▶ _WORK TO BE COMPLETED_:
In the forum thread about the silencer prosecution, what does pardus say about suppressors in New Zealand?

▶ _EXTRACTED TEXT_:
[start]
# Judge questions prosecution of mechanic who built rifle silencers for Navy Seals....



## RyanSC (Mar 17, 2014)

Interesting article.  I wonder how common this is?

http://fxn.ws/1cIsfYh


----------



## TLDR20 (Mar 17, 2014)

I don't understand why the silencers needed to be "off the books"...


----------



## DA SWO (Mar 17, 2014)

TLDR20 said:


> I don't understand why the silencers needed to be "off the books"...


The SEALs may be at fault.

Convince him to build suppressors, then walk off with essentailly untracable suppressors.


----------



## TLDR20 (Mar 17, 2014)

SOWT said:


> The SEALs may be at fault.
> 
> Convince him to build suppressors, then walk off with essentailly untracable suppressors.



Yeah. Poor guy was prolly thinking he had a sweet .gov gig, ends up in jail.


----------



## DA SWO (Mar 17, 2014)

TLDR20 said:


> Yeah. Poor guy was prolly thinking he had a sweet .gov gig, ends up in jail.


Which is why he beats the rap.

If he is smart, he will have some form of government purchase order to prove intent.
But only if he is smart.


----------



## SpitfireV (Mar 18, 2014)

$4800USD roughly for a suppressor? Seems excessive?


----------



## pardus (Mar 18, 2014)

New Zealand has hugely oppressive gun laws, yet suppressors are 100% unrestricted, because... well of course...

USA, Land of the free? Yeah right...


----------



## CQB (Mar 18, 2014)

Whaaat! Pourquoi mon bro? C'est bizarre!


----------



## DA SWO (Mar 18, 2014)

SpitfireV said:


> $4800USD roughly for a suppressor? Seems excessive?


Missed that.
That's 2-3 times the going rate, which makes me think they were using government letterhead to buy off-the-books gear.

The guy may have known, or may just not be as smart as he should be, but the "contracting" officer needs to be brought up on charges (hell, could have been a government sting too).
[end]
▶ _DATASET EXTRACT_:
[start]
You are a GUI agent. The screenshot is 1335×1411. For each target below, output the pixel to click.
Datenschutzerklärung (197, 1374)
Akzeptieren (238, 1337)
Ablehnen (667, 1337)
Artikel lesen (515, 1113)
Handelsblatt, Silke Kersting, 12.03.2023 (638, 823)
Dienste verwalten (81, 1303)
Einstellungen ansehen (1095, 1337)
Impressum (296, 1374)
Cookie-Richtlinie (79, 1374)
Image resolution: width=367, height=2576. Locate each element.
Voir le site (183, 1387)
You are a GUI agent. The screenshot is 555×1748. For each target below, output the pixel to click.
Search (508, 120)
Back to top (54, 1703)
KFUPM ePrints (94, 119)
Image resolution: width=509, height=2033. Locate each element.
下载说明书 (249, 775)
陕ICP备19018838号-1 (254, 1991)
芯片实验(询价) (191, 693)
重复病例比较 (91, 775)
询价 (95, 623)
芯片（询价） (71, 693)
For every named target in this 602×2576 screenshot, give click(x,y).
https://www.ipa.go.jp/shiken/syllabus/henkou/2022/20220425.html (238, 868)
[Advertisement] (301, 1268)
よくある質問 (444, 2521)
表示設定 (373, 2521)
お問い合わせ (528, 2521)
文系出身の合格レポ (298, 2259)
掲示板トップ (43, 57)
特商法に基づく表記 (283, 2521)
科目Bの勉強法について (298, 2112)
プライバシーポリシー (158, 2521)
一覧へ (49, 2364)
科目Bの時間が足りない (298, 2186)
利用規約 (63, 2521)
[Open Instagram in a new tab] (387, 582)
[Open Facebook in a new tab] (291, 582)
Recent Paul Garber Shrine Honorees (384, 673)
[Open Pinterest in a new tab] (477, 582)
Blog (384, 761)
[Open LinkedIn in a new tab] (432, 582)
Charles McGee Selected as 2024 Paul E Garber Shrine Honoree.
[end]
▶ _ANSWER FOR THIS EXERCISE_:
They are 100% unrestricted, even though New Zealand has hugely oppressive gun laws.